6 PAT in the USA and Europe
The procedure for implementing PAT brought about a need for further harmonisation, which still exists today, on the part of both industry and the authorities. This is particularly the case concerning the documentary evidence required in the authorisation process and in practice, and concerning the correlation between process measurement data and approval decisions. On the part of industry, there is sometimes the fear that the introduction of modern technologies would raise the standard of the authorisation procedure and the expectations of the regulatory authorities. In the past, this has caused industry to hold back from submitting new PAT applications, which is not a desirable outcome from the point of view of health protection and the necessity for the continual improvement of products and processes. Recognising the need to counteract this general reticence towards innovation, the FDA started a new initiative called Pharmaceutical CGMPs for the 21st Century: A Risk-Based Approach in August 2002. The FDA made PAT one of the central points of their GMP Initiative for the 21st Century and, in 2002, it founded an internal PAT working group to focus on this. In 2004, the FDA brought out its Guidance for Industry PAT - A Framework for Innovative Pharmaceutical Development, Manufacturing, and Quality Assurance, in which it sets out its ideas for the application of process-analytical technologies in the pharmaceutical industry (see chapter D.11 Guidance for Industry PAT -A Framework for Innovative Pharmaceutical Development, Manufacturing, and Quality Assurance).
At the European level, a PAT working group composed of assessors from the regulatory authorities and GMP inspectors was established by the EMEA in 2003.
The objectives of the working group include the following:
- To determine the need to adapt the rules for the use of PAT technologies and, if necessary, to develop additional guidelines for the authorisation process and for inspections.
- To define approval procedures in connection with the application of PAT
- To coordinate the sampling and investigation procedures of the official investigation centres (OMCLs) in connection with PAT
- To develop procedures for analysis during the authorisation process and inspections using models of application files for marketing authorisation for PAT applications
- To ensure a regular exchange of experiences with EDQM and FDA
At EU level, there is already an array of relevant rules for PAT which must be observed during implementation and application:
- Development of Pharmaceutics (CPMP/QWP/054/98)
- Note for Guidance on Parametric Release (CPMP/QWP/3015/99)
- Annex 17 to the EU-GMP Guideline (see chapter C.6.17 Annex 17 Final version - Parametric Release)
- Note for Guidance on Near infrared spectroscopy (CPMP/QWP/3309/01)

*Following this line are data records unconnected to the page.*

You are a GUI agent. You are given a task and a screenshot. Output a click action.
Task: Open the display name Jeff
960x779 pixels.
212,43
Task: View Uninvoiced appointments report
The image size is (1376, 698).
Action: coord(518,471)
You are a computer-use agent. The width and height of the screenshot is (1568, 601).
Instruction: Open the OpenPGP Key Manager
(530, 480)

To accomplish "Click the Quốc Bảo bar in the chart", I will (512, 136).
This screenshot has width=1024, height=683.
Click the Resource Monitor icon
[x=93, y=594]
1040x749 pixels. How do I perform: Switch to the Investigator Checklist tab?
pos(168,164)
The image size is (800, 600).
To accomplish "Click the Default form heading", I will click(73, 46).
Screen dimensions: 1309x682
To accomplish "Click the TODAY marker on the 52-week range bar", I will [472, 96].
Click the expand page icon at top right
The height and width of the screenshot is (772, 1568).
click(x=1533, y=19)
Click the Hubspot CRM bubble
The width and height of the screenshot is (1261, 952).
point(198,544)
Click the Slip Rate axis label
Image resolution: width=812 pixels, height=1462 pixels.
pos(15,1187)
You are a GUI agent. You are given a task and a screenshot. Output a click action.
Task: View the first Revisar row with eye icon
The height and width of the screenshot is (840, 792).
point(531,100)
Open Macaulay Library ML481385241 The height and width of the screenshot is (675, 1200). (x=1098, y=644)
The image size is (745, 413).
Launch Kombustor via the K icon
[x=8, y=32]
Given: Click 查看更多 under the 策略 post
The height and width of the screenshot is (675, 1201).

The EMEA PAT working group has also published a Reflection Paper, which contains information about the necessary chemical, pharmaceutical and biological data in the application file for marketing authorisation (Common Technical Document, CTD) for PAT applications. The EMEA homepage also contains a Questions and Answers section in which general interest questions about PAT applications are answered.
Industry also established PAT working groups at an early stage, e.g. the European working group of the EFPIA (European Federation of Pharmaceutical Industries and Associations) and the PAT working groups of the ISPE (International Society for Pharmaceutical Engineering) and the ASTM (American Society for Testing and Materials).